Brano scelto
3. Vivi con Cristo nella gloria e sei presente nella Chiesa, camminando con essa per le strade degli uomini.

Nei tuoi scritti plasmasti la tua voce e la tua anima.

Nella tua famiglia religiosa perpetui il tuo spirito.

Ci hai lasciato come lezione l'amicizia con Cristo.

Ci hai affidato come testamento l'amore e il servizio della Chiesa.

"Felici le esistenze - come la tua - che si immoleranno a questo scopo!" ("Vita" 40,15).

La tua patria è la Spagna, ma tutto il mondo è oggi tua dimora, dove abitano le tue figlie e i tuoi figli, dove parli dalle pagine dei tuoi libri.

Sei messaggera di Cristo.

Sei parola universale di esperienza di Dio.

Il tuo vivo parlare castigliano è stato tradotto in molti idiomi.

I tuoi scritti si sono moltiplicati in infinite edizioni.

Sei entrata nella cultura religiosa dell'umanità.

Sei presente, onorando la Chiesa, nella letteratura universale.

Si sono compiuti, Teresa, i tuoi desideri di servire il Signore senza limiti di tempo e di spazio, fino al giorno della venuta gloriosa di Gesù!.


4. Salga ora fino al Padre, attraverso la tua intercessione, Teresa di Gesù, l'ardente preghiera del Papa pellegrino.

Ti prego per la Chiesa nostra Madre: "affinché la nave della Chiesa non sia sempre in burrasca" ("Cammino" 35, 5).

Intercedi per il suo estendersi evangelizzatore e per la sua santità, per i suoi Pastori, i suoi teologi e ministri, per gli uomini e le donne che si sono consacrati a Cristo, per i fedeli della famiglia di Dio.

Ti prego per un mondo in pace, senza guerre fratricide come quelle che ferivano il tuo cuore.

Svela a tutti i cristiani il mondo interiore dell'anima, tesoro nascosto dentro di noi, castello luminoso di Dio.

Fa' che il mondo esteriore conservi l'impronta del Creatore e sia libro aperto che ci parla di Dio (cfr. "Vita" 9,5).

Accogli la mia supplica per le anime che lodano Dio nella quiete, per coloro che hanno ricevuto la grande dignità di essere amici di Dio, per quanti cercano Dio nelle tenebre, perché sia loro rivelata la Luce che è Cristo.

Benedici coloro che cercano la comprensione e l'armonia, coloro che promuovono la fratellanza e la solidarietà, perché "bisogna sostenersi a vicenda" e "nella comunanza la carità getta profonde radici" ("Vita" 7,22).

Proteggi gli uomini del mare e della campagna, coloro che lavorano, e quelli che danno lavoro, gli anziani che in te trovano un modello di saggezza e di inesauribile creatività.

Benedici le famiglie, i giovani e i bambini.

Estratti dei record
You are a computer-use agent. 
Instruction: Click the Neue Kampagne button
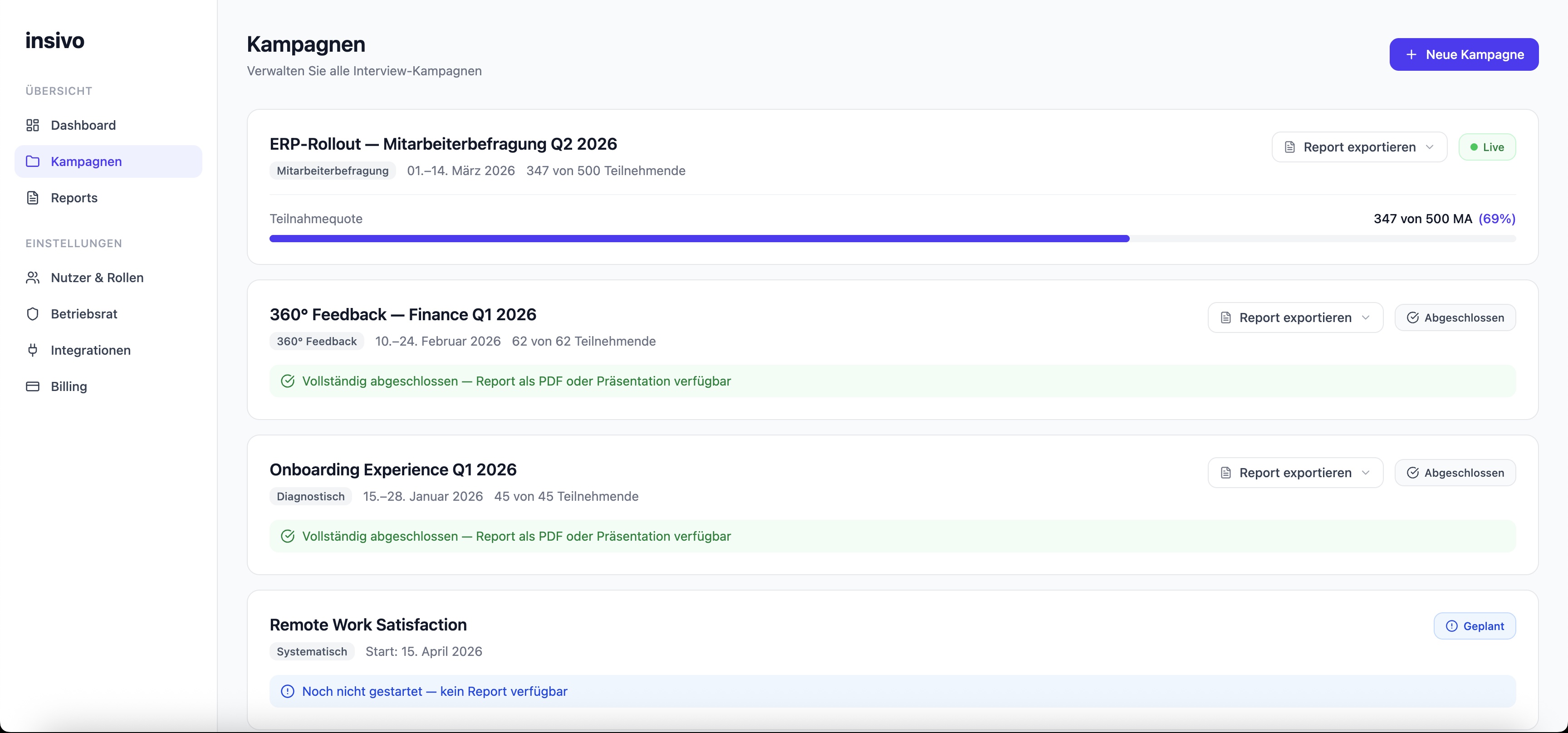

...

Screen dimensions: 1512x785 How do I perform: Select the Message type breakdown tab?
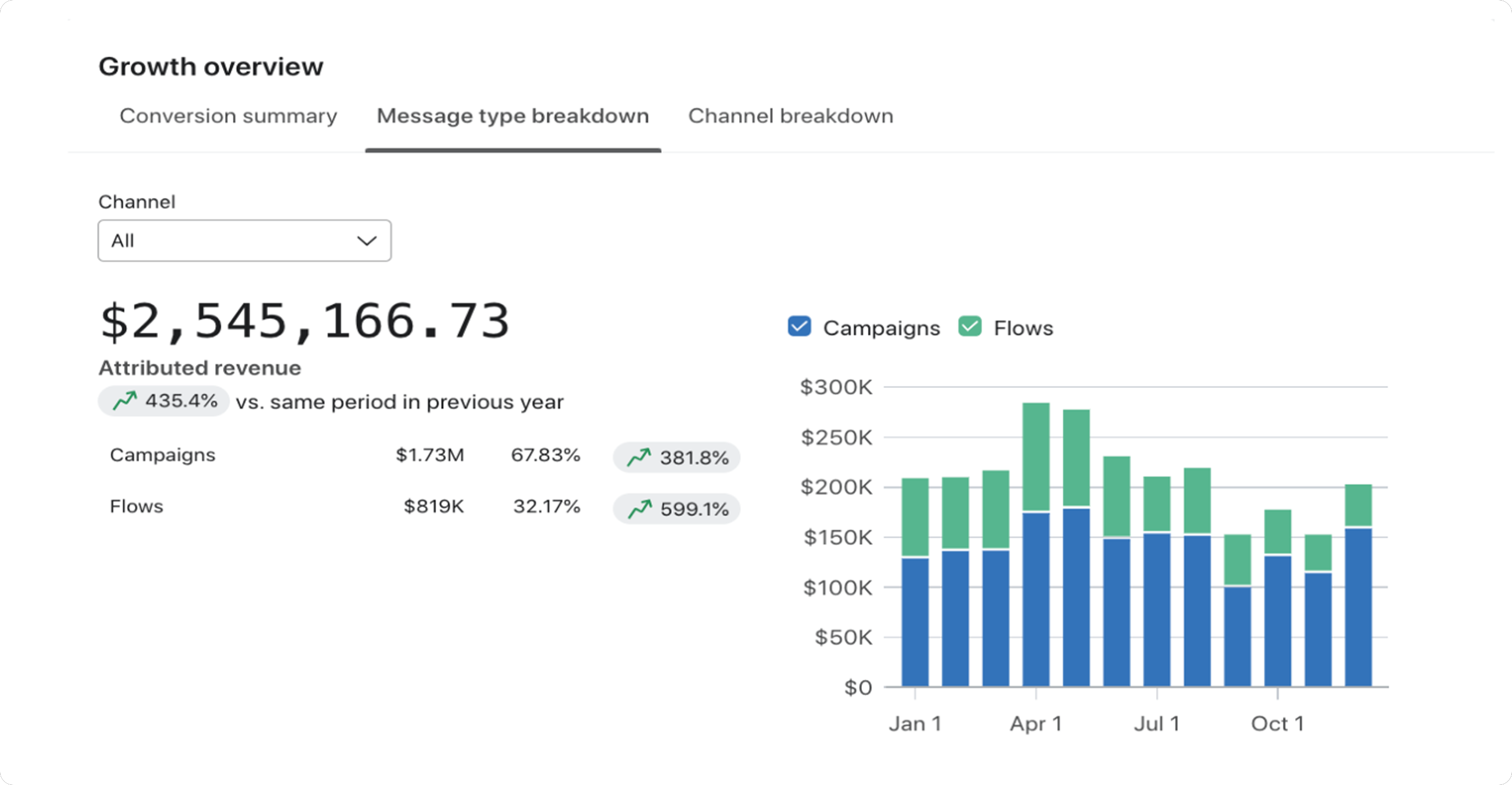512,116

Richiesta 1
Secondo la preghiera a Teresa di Gesù, qual è la sua patria?
Richiesta 2
Prosegui la preghiera a Teresa di Gesù dopo la sua ultima frase.
I record non hanno alcun legame con la preghiera a Teresa di Gesù.

Risposta 1
La sua patria è la Spagna.

Risposta 2
Possano trovare un mondo di pace e di libertà, degno di uomini chiamati alla comunione con Dio, dove si possano coltivare quelle virtù umane che tu hai portato allo splendore della santità cristiana: la verità e la giustizia, la fortezza e il rispetto delle persone, l'allegria e l'affabilità, la simpatia e la gratitudine.

Pongo nelle tue mani la causa dei poveri che tu tanto amasti.

Fa' che si compiano i tuoi ideali di giustizia in una fraterna comunione di beni: perché tutti i beni sono di Dio e lui li distribuisce ad alcuni come amministratori suoi affinché li condividano con i poveri (cfr. santa Teresa di Gesù, "Pensieri sull'amore di Dio" 2,8).

Intercedi per gli ammalati, oggetto delle tue cure fino alla fine dei tuoi giorni. Aiuta i deboli, gli emarginati, gli oppressi, perché in loro sia rispettata e onorata la dimora di Dio, la sua immagine e somiglianza.


5. Teresa di Gesù, che continui a vivere in questa terra di Spagna! Ti prego per tutte le sue popolazioni. Fa' che vivano la ricchezza dei loro valori culturali in spirito di fraterna e solidale comunione.

A te che sei amica di Dio e degli uomini, e con i tuoi scritti apri strade di unità, affido l'unità della Chiesa e della famiglia umana: fra i cristiani di diverse confessioni, fra i membri di diverse religioni, fra gli uomini di differenti culture. Tutti si sentano come tu li sentivi: "Figli di Dio e fratelli" ("Castello Interiore" V, 2,1l).

Fa' che si compia la tua preghiera e la tua parola di speranza, scritta nel "Castello Interiore" (VII, 2,7-8).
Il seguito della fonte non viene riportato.